**Your instructions:**
All of the records shown below need to be copied with no differences.

**Data shown:**
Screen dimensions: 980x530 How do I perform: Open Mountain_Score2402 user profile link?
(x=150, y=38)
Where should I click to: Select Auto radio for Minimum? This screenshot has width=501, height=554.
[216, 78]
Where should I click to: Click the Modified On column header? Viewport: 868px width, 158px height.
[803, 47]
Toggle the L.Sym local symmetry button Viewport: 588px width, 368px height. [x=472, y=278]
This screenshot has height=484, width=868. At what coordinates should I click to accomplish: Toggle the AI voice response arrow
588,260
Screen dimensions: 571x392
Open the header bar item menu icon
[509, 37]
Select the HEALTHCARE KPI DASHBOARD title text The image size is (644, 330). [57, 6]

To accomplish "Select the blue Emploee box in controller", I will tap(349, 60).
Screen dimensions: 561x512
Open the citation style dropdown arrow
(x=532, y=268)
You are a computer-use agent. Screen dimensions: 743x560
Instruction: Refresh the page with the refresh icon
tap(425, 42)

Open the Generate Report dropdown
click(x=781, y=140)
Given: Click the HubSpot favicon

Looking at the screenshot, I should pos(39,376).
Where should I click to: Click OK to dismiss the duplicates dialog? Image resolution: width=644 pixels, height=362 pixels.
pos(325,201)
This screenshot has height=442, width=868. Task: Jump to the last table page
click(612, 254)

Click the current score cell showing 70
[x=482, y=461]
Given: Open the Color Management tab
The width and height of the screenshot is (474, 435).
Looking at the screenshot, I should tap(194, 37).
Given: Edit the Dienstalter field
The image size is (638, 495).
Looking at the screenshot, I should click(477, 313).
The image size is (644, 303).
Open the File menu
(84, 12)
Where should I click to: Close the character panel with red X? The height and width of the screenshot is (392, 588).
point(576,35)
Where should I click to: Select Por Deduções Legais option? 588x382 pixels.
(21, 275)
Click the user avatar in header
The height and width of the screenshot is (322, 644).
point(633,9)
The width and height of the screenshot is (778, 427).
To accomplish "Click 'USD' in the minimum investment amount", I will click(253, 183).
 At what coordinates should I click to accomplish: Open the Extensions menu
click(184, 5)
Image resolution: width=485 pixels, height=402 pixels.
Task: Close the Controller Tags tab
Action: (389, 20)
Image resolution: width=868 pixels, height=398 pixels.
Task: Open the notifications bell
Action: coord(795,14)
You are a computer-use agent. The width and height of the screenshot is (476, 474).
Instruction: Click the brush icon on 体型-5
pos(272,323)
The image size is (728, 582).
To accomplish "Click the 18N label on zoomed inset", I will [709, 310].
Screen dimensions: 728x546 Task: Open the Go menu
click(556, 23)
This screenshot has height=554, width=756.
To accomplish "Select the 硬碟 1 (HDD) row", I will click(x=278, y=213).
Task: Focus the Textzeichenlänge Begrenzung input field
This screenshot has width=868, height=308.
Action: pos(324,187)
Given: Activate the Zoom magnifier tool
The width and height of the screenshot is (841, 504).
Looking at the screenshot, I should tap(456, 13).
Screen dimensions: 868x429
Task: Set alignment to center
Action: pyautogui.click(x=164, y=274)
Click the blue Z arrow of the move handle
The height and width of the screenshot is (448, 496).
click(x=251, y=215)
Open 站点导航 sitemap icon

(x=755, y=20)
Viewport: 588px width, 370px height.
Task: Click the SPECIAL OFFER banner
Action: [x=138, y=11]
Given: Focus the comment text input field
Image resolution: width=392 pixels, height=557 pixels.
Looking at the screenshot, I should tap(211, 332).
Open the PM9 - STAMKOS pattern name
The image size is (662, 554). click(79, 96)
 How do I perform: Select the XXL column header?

**Task output:**
Screen dimensions: 980x530 How do I perform: Open Mountain_Score2402 user profile link?
(x=150, y=38)
Where should I click to: Select Auto radio for Minimum? This screenshot has width=501, height=554.
[216, 78]
Where should I click to: Click the Modified On column header? Viewport: 868px width, 158px height.
[803, 47]
Toggle the L.Sym local symmetry button Viewport: 588px width, 368px height. [x=472, y=278]
This screenshot has height=484, width=868. At what coordinates should I click to accomplish: Toggle the AI voice response arrow
588,260
Screen dimensions: 571x392
Open the header bar item menu icon
[509, 37]
Select the HEALTHCARE KPI DASHBOARD title text The image size is (644, 330). [57, 6]

To accomplish "Select the blue Emploee box in controller", I will tap(349, 60).
Screen dimensions: 561x512
Open the citation style dropdown arrow
(x=532, y=268)
You are a computer-use agent. Screen dimensions: 743x560
Instruction: Refresh the page with the refresh icon
tap(425, 42)

Open the Generate Report dropdown
click(x=781, y=140)
Given: Click the HubSpot favicon

Looking at the screenshot, I should pos(39,376).
Where should I click to: Click OK to dismiss the duplicates dialog? Image resolution: width=644 pixels, height=362 pixels.
pos(325,201)
This screenshot has height=442, width=868. Task: Jump to the last table page
click(612, 254)

Click the current score cell showing 70
[x=482, y=461]
Given: Open the Color Management tab
The width and height of the screenshot is (474, 435).
Looking at the screenshot, I should tap(194, 37).
Given: Edit the Dienstalter field
The image size is (638, 495).
Looking at the screenshot, I should click(477, 313).
The image size is (644, 303).
Open the File menu
(84, 12)
Where should I click to: Close the character panel with red X? The height and width of the screenshot is (392, 588).
point(576,35)
Where should I click to: Select Por Deduções Legais option? 588x382 pixels.
(21, 275)
Click the user avatar in header
The height and width of the screenshot is (322, 644).
point(633,9)
The width and height of the screenshot is (778, 427).
To accomplish "Click 'USD' in the minimum investment amount", I will click(253, 183).
 At what coordinates should I click to accomplish: Open the Extensions menu
click(184, 5)
Image resolution: width=485 pixels, height=402 pixels.
Task: Close the Controller Tags tab
Action: (389, 20)
Image resolution: width=868 pixels, height=398 pixels.
Task: Open the notifications bell
Action: coord(795,14)
You are a computer-use agent. The width and height of the screenshot is (476, 474).
Instruction: Click the brush icon on 体型-5
pos(272,323)
The image size is (728, 582).
To accomplish "Click the 18N label on zoomed inset", I will [709, 310].
Screen dimensions: 728x546 Task: Open the Go menu
click(556, 23)
This screenshot has height=554, width=756.
To accomplish "Select the 硬碟 1 (HDD) row", I will click(x=278, y=213).
Task: Focus the Textzeichenlänge Begrenzung input field
This screenshot has width=868, height=308.
Action: pos(324,187)
Given: Activate the Zoom magnifier tool
The width and height of the screenshot is (841, 504).
Looking at the screenshot, I should tap(456, 13).
Screen dimensions: 868x429
Task: Set alignment to center
Action: pyautogui.click(x=164, y=274)
Click the blue Z arrow of the move handle
The height and width of the screenshot is (448, 496).
click(x=251, y=215)
Open 站点导航 sitemap icon

(x=755, y=20)
Viewport: 588px width, 370px height.
Task: Click the SPECIAL OFFER banner
Action: [x=138, y=11]
Given: Focus the comment text input field
Image resolution: width=392 pixels, height=557 pixels.
Looking at the screenshot, I should tap(211, 332).
Open the PM9 - STAMKOS pattern name
The image size is (662, 554). click(79, 96)
 How do I perform: Select the XXL column header?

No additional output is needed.